The union believes that CTE, with its high graduation rate, is key to building a competitive city work force. The DA voted to demand that the Department of Education expand CTE schools and initiate a rigorous recruitment and induction program for CTE teachers.

It also committed the UFT to work with private industry to encourage employers to partner with CTE schools, and to urge city and state legislators to develop incentives for private employers to affiliate with CTE programs and fund city and state colleges that coordinate these programs.

David Gurowsky, chapter leader of the Bronx’s soon-to-be-shuttered Adlai E. Stevenson HS, urged adoption of a popular resolution calling for a moratorium on school closings at least until diverse federal, state and city accountability standards are made uniform. It also recommended a halt to large school closings in particular until “conclusive statistical evidence” is presented “that small schools substantially enhance student achievement.”

Jamaica HS Chapter Leader James Eterno offered an amendment urging the UFT to “boycott all 18D hiring committees in any new schools placed in large comprehensive high schools that are scheduled to be closed” in order to ensure the union was not abetting the “dismantling” of schools by cooperating in the closings.

“We go along with it when we sit on the hiring committees for the new schools that come into our closing schools … and tell our members that this [new] school is viable when we should say don’t go to [work in] these new boutique schools,” Eterno argued.

Eterno was rebutted by Manhattan High Schools District Representative Tom Dromgoole, himself a veteran of two phased-out schools. “It’s better to be inside the room when decisions are made on these schools than outside the room,” Dromgoole said.

Vice President for Academic High Schools Leo Casey said: “Article 18D gives an essential right to our members in phased-out schools. It reserves 50 percent of the positions in new schools going into that building for teachers from phased-out schools, and those two UFT representatives on that committee are the guardians of the rights of those teachers. You take those two reps out of the committee and you destroy the rights of those teachers.”

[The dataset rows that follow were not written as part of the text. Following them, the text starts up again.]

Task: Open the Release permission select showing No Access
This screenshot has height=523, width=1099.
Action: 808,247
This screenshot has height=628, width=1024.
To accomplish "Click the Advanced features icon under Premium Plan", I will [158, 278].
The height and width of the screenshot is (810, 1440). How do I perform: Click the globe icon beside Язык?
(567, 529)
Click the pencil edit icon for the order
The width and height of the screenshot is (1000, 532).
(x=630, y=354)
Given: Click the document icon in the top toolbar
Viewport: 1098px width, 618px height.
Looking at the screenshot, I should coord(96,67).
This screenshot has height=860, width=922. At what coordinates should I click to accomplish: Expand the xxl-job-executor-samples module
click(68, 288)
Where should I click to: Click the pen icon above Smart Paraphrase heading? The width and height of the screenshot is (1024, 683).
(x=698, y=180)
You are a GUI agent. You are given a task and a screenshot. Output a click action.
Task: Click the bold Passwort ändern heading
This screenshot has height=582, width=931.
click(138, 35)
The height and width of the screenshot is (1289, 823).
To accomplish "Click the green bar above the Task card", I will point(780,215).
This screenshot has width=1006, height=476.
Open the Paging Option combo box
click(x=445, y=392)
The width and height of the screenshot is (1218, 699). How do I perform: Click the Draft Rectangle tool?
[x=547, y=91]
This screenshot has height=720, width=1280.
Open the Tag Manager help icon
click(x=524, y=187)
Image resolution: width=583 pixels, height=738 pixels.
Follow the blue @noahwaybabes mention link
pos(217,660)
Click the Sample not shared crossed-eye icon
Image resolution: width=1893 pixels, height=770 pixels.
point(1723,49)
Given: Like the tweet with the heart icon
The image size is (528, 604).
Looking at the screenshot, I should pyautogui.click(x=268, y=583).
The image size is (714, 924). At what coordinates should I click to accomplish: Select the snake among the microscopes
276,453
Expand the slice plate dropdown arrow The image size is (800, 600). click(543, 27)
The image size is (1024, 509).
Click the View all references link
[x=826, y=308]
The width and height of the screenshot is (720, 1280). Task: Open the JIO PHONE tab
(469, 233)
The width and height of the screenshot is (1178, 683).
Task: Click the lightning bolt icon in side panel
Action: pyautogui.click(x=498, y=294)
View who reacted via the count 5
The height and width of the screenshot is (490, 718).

The Eterno amendment received scant support and the unamended resolution passed overwhelmingly.

Delegate Megan Behrent of Brooklyn’s Franklin D. Roosevelt HS offered a resolution for consideration at the May DA to support the reinstatement of five truck assembly workers fired last year for leading a one-day wildcat strike at the Freightliner Truck Manufacturing Plant in Cleveland, N.C. The resolution, which received the votes to be put onto the May DA agenda, would also ask UFTers to contribute to a hardship fund for the now jobless activists.

After a moment of silence for English teacher Lynne Evans, the interim Stuyvesant HS chapter leader who recently died, delegates agreed that a reading of the names of all the year’s deceased members be made at the annual Teacher Union Day.